=== Task description ===
Copy everything from the start of the material down to the line containing "The height and width of the screenshot is (376, 550).", both ends included, and swap "magnifier" for "magnifying glass". Change nothing else.

=== Supplied data ===
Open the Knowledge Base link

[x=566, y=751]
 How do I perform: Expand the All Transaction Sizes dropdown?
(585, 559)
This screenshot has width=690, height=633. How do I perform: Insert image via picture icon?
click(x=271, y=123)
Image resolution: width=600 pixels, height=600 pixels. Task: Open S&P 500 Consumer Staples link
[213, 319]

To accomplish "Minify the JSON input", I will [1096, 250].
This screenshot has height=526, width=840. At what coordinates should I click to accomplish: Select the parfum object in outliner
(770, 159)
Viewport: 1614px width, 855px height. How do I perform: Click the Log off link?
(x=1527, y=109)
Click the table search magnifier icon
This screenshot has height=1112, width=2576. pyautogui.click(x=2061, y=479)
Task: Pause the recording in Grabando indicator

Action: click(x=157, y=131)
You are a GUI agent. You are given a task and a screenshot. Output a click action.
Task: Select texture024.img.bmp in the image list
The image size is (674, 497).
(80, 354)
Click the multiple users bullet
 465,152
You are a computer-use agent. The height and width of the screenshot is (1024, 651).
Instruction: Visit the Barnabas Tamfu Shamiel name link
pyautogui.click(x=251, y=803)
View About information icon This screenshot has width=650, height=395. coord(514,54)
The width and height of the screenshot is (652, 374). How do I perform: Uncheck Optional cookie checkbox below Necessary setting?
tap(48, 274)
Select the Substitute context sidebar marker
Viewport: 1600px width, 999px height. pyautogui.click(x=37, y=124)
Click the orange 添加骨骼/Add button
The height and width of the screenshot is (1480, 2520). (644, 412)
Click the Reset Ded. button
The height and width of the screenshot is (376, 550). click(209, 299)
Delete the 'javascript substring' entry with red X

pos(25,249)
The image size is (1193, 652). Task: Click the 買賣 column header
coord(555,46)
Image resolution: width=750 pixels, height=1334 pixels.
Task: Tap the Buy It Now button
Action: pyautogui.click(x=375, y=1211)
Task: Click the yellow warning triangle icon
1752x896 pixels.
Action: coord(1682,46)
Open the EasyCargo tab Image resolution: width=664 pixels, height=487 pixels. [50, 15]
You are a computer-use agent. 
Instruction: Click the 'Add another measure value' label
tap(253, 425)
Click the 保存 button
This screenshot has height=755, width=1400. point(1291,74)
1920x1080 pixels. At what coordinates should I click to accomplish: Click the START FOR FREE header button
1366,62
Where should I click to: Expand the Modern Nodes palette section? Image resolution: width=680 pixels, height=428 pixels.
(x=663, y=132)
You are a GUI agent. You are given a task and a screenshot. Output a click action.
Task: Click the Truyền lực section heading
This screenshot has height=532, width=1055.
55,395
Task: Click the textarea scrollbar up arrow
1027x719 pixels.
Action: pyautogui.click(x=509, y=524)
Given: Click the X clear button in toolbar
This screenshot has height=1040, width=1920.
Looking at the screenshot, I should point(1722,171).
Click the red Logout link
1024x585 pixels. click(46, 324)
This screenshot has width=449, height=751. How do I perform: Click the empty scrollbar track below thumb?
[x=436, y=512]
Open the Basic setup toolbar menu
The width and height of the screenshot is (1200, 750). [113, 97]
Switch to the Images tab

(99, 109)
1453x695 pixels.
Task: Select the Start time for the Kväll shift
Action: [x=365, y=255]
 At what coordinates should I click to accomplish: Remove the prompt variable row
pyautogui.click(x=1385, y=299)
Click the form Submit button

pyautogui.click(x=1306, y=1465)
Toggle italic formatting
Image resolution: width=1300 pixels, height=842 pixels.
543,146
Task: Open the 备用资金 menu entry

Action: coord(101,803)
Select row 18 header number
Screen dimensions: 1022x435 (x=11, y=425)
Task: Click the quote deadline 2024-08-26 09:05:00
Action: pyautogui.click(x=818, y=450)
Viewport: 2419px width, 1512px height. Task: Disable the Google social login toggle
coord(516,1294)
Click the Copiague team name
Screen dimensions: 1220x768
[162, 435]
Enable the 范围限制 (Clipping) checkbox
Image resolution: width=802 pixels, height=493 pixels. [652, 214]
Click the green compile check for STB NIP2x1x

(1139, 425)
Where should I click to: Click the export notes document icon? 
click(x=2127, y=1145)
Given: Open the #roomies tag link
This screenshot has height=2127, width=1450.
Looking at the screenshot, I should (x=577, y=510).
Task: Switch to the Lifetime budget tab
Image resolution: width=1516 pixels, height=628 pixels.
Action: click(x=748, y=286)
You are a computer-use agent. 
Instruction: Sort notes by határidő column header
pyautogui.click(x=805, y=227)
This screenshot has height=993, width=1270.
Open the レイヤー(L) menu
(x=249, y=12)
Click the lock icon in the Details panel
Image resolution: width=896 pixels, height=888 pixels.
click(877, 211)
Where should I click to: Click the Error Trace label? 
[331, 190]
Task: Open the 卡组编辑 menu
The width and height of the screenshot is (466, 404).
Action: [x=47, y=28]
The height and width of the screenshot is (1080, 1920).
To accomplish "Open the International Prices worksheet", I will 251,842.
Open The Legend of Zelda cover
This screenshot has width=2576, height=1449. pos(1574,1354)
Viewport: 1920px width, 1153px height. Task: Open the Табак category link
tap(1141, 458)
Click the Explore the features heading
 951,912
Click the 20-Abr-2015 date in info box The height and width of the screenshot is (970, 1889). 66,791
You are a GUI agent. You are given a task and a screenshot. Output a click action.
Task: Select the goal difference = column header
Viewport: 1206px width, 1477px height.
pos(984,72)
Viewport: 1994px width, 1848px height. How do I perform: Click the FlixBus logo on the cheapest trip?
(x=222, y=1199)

=== Solution to this problem ===
Open the Knowledge Base link

[x=566, y=751]
 How do I perform: Expand the All Transaction Sizes dropdown?
(585, 559)
This screenshot has width=690, height=633. How do I perform: Insert image via picture icon?
click(x=271, y=123)
Image resolution: width=600 pixels, height=600 pixels. Task: Open S&P 500 Consumer Staples link
[213, 319]

To accomplish "Minify the JSON input", I will [1096, 250].
This screenshot has height=526, width=840. At what coordinates should I click to accomplish: Select the parfum object in outliner
(770, 159)
Viewport: 1614px width, 855px height. How do I perform: Click the Log off link?
(x=1527, y=109)
Click the table search magnifying glass icon
This screenshot has height=1112, width=2576. pyautogui.click(x=2061, y=479)
Task: Pause the recording in Grabando indicator

Action: click(x=157, y=131)
You are a GUI agent. You are given a task and a screenshot. Output a click action.
Task: Select texture024.img.bmp in the image list
The image size is (674, 497).
(80, 354)
Click the multiple users bullet
 465,152
You are a computer-use agent. The height and width of the screenshot is (1024, 651).
Instruction: Visit the Barnabas Tamfu Shamiel name link
pyautogui.click(x=251, y=803)
View About information icon This screenshot has width=650, height=395. coord(514,54)
The width and height of the screenshot is (652, 374). How do I perform: Uncheck Optional cookie checkbox below Necessary setting?
tap(48, 274)
Select the Substitute context sidebar marker
Viewport: 1600px width, 999px height. pyautogui.click(x=37, y=124)
Click the orange 添加骨骼/Add button
The height and width of the screenshot is (1480, 2520). (644, 412)
Click the Reset Ded. button
The height and width of the screenshot is (376, 550). click(209, 299)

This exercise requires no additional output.